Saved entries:
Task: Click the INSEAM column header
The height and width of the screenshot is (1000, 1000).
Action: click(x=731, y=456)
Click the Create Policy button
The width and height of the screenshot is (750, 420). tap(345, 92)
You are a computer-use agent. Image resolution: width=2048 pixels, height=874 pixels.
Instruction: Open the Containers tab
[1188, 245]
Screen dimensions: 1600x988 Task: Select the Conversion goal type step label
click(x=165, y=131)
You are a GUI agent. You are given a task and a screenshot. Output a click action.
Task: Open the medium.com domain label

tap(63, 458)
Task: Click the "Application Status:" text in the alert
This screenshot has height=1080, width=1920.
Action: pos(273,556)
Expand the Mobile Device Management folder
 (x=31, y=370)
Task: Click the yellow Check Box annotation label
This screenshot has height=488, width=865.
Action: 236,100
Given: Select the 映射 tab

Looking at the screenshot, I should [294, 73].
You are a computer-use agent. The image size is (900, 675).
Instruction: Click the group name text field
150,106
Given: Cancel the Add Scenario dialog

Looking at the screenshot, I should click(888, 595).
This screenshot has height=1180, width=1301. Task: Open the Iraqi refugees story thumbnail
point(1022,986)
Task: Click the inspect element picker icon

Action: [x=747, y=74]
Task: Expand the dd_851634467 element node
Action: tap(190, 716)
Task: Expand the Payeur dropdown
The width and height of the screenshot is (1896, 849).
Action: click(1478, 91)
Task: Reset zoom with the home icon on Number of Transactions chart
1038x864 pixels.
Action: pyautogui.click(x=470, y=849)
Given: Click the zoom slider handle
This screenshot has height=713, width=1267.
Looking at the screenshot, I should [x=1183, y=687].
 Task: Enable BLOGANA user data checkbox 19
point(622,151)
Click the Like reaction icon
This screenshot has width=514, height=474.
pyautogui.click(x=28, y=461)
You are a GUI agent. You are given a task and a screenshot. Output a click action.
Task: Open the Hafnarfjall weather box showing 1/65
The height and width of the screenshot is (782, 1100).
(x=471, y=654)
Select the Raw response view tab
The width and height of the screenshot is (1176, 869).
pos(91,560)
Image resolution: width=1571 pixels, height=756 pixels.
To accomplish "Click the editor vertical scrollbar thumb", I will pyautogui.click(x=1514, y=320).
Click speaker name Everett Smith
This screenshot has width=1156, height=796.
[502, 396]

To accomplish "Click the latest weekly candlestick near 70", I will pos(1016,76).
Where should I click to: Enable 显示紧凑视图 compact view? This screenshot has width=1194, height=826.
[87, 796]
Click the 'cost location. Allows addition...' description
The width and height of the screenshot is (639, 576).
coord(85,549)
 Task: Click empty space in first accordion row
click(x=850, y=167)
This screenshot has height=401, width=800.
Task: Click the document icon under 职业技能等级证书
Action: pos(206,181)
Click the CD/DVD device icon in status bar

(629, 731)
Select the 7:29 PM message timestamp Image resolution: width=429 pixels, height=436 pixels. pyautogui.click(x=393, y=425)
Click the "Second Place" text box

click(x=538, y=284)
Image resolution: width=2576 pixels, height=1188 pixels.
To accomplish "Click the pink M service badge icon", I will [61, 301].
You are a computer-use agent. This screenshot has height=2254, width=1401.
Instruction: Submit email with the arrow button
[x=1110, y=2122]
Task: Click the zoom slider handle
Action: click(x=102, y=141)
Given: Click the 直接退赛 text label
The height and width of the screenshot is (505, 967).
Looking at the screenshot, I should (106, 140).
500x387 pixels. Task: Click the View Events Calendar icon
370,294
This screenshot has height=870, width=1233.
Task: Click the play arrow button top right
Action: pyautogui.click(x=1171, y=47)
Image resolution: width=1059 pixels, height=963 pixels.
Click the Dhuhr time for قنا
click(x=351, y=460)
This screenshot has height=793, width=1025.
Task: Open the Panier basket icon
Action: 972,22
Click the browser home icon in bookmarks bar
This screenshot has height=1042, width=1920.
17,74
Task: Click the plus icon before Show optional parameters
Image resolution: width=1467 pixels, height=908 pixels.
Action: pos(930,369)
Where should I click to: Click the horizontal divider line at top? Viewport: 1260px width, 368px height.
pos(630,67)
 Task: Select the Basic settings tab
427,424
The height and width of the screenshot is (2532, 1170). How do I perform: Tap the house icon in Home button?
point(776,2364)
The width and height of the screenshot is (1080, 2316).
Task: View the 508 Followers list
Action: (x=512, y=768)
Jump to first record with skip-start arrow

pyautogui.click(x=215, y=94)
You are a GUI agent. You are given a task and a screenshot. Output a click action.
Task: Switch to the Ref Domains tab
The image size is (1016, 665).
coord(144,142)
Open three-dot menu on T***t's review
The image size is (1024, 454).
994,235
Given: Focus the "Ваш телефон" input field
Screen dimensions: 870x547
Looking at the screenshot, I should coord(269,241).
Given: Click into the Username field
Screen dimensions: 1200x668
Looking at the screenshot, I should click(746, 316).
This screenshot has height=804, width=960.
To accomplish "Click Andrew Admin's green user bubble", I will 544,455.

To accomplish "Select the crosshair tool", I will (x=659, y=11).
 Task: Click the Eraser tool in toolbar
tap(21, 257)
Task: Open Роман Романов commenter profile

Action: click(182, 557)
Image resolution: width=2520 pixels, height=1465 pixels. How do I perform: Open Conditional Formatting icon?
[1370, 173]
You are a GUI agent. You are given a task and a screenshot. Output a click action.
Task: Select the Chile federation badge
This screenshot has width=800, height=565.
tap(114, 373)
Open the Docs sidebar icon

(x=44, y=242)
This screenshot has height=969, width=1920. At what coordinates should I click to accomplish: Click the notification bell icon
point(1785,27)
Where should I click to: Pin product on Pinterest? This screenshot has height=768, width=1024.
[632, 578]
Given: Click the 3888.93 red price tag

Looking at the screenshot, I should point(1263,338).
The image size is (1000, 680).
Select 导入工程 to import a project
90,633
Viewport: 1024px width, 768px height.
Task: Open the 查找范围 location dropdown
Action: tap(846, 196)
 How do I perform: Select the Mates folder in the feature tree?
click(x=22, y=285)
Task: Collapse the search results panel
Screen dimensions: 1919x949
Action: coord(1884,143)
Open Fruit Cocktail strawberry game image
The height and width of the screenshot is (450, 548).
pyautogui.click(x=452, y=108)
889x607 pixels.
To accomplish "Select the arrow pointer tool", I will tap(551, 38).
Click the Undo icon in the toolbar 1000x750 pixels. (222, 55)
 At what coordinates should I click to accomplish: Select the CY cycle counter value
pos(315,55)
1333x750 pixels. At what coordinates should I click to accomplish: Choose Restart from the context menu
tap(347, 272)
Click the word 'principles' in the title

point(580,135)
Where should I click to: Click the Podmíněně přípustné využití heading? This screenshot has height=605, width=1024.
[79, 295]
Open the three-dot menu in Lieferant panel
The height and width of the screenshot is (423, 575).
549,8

--- Directions for this task ---
Each record is to be retyped exactly as it appears.

--- Output below ---
Task: Click the INSEAM column header
The height and width of the screenshot is (1000, 1000).
Action: click(x=731, y=456)
Click the Create Policy button
The width and height of the screenshot is (750, 420). tap(345, 92)
You are a computer-use agent. Image resolution: width=2048 pixels, height=874 pixels.
Instruction: Open the Containers tab
[1188, 245]
Screen dimensions: 1600x988 Task: Select the Conversion goal type step label
click(x=165, y=131)
You are a GUI agent. You are given a task and a screenshot. Output a click action.
Task: Open the medium.com domain label

tap(63, 458)
Task: Click the "Application Status:" text in the alert
This screenshot has height=1080, width=1920.
Action: pos(273,556)
Expand the Mobile Device Management folder
 (x=31, y=370)
Task: Click the yellow Check Box annotation label
This screenshot has height=488, width=865.
Action: 236,100
Given: Select the 映射 tab

Looking at the screenshot, I should [294, 73].
You are a computer-use agent. The image size is (900, 675).
Instruction: Click the group name text field
150,106
Given: Cancel the Add Scenario dialog

Looking at the screenshot, I should click(888, 595).
This screenshot has height=1180, width=1301. Task: Open the Iraqi refugees story thumbnail
point(1022,986)
Task: Click the inspect element picker icon

Action: [x=747, y=74]
Task: Expand the dd_851634467 element node
Action: tap(190, 716)
Task: Expand the Payeur dropdown
The width and height of the screenshot is (1896, 849).
Action: click(1478, 91)
Task: Reset zoom with the home icon on Number of Transactions chart
1038x864 pixels.
Action: pyautogui.click(x=470, y=849)
Given: Click the zoom slider handle
This screenshot has height=713, width=1267.
Looking at the screenshot, I should [x=1183, y=687].
 Task: Enable BLOGANA user data checkbox 19
point(622,151)
Click the Like reaction icon
This screenshot has width=514, height=474.
pyautogui.click(x=28, y=461)
You are a GUI agent. You are given a task and a screenshot. Output a click action.
Task: Open the Hafnarfjall weather box showing 1/65
The height and width of the screenshot is (782, 1100).
(x=471, y=654)
Select the Raw response view tab
The width and height of the screenshot is (1176, 869).
pos(91,560)
Image resolution: width=1571 pixels, height=756 pixels.
To accomplish "Click the editor vertical scrollbar thumb", I will pyautogui.click(x=1514, y=320).
Click speaker name Everett Smith
This screenshot has width=1156, height=796.
[502, 396]

To accomplish "Click the latest weekly candlestick near 70", I will pos(1016,76).
Where should I click to: Enable 显示紧凑视图 compact view? This screenshot has width=1194, height=826.
[87, 796]
Click the 'cost location. Allows addition...' description
The width and height of the screenshot is (639, 576).
coord(85,549)
 Task: Click empty space in first accordion row
click(x=850, y=167)
This screenshot has height=401, width=800.
Task: Click the document icon under 职业技能等级证书
Action: pos(206,181)
Click the CD/DVD device icon in status bar

(629, 731)
Select the 7:29 PM message timestamp Image resolution: width=429 pixels, height=436 pixels. pyautogui.click(x=393, y=425)
Click the "Second Place" text box

click(x=538, y=284)
Image resolution: width=2576 pixels, height=1188 pixels.
To accomplish "Click the pink M service badge icon", I will [61, 301].
You are a computer-use agent. This screenshot has height=2254, width=1401.
Instruction: Submit email with the arrow button
[x=1110, y=2122]
Task: Click the zoom slider handle
Action: click(x=102, y=141)
Given: Click the 直接退赛 text label
The height and width of the screenshot is (505, 967).
Looking at the screenshot, I should (106, 140).
500x387 pixels. Task: Click the View Events Calendar icon
370,294
This screenshot has height=870, width=1233.
Task: Click the play arrow button top right
Action: pyautogui.click(x=1171, y=47)
Image resolution: width=1059 pixels, height=963 pixels.
Click the Dhuhr time for قنا
click(x=351, y=460)
This screenshot has height=793, width=1025.
Task: Open the Panier basket icon
Action: 972,22
Click the browser home icon in bookmarks bar
This screenshot has height=1042, width=1920.
17,74
Task: Click the plus icon before Show optional parameters
Image resolution: width=1467 pixels, height=908 pixels.
Action: pos(930,369)
Where should I click to: Click the horizontal divider line at top? Viewport: 1260px width, 368px height.
pos(630,67)
 Task: Select the Basic settings tab
427,424
The height and width of the screenshot is (2532, 1170). How do I perform: Tap the house icon in Home button?
point(776,2364)
The width and height of the screenshot is (1080, 2316).
Task: View the 508 Followers list
Action: (x=512, y=768)
Jump to first record with skip-start arrow

pyautogui.click(x=215, y=94)
You are a GUI agent. You are given a task and a screenshot. Output a click action.
Task: Switch to the Ref Domains tab
The image size is (1016, 665).
coord(144,142)
Open three-dot menu on T***t's review
The image size is (1024, 454).
994,235
Given: Focus the "Ваш телефон" input field
Screen dimensions: 870x547
Looking at the screenshot, I should coord(269,241).
Given: Click into the Username field
Screen dimensions: 1200x668
Looking at the screenshot, I should click(746, 316).
This screenshot has height=804, width=960.
To accomplish "Click Andrew Admin's green user bubble", I will 544,455.

To accomplish "Select the crosshair tool", I will (x=659, y=11).
 Task: Click the Eraser tool in toolbar
tap(21, 257)
Task: Open Роман Романов commenter profile

Action: click(182, 557)
Image resolution: width=2520 pixels, height=1465 pixels. How do I perform: Open Conditional Formatting icon?
[1370, 173]
You are a GUI agent. You are given a task and a screenshot. Output a click action.
Task: Select the Chile federation badge
This screenshot has width=800, height=565.
tap(114, 373)
Open the Docs sidebar icon

(x=44, y=242)
This screenshot has height=969, width=1920. At what coordinates should I click to accomplish: Click the notification bell icon
point(1785,27)
Where should I click to: Pin product on Pinterest? This screenshot has height=768, width=1024.
[632, 578]
Given: Click the 3888.93 red price tag

Looking at the screenshot, I should point(1263,338).
The image size is (1000, 680).
Select 导入工程 to import a project
90,633
Viewport: 1024px width, 768px height.
Task: Open the 查找范围 location dropdown
Action: tap(846, 196)
 How do I perform: Select the Mates folder in the feature tree?
click(x=22, y=285)
Task: Collapse the search results panel
Screen dimensions: 1919x949
Action: coord(1884,143)
Open Fruit Cocktail strawberry game image
The height and width of the screenshot is (450, 548).
pyautogui.click(x=452, y=108)
889x607 pixels.
To accomplish "Select the arrow pointer tool", I will tap(551, 38).
Click the Undo icon in the toolbar 1000x750 pixels. (222, 55)
 At what coordinates should I click to accomplish: Select the CY cycle counter value
pos(315,55)
1333x750 pixels. At what coordinates should I click to accomplish: Choose Restart from the context menu
tap(347, 272)
Click the word 'principles' in the title

point(580,135)
Where should I click to: Click the Podmíněně přípustné využití heading? This screenshot has height=605, width=1024.
[79, 295]
Open the three-dot menu in Lieferant panel
The height and width of the screenshot is (423, 575).
549,8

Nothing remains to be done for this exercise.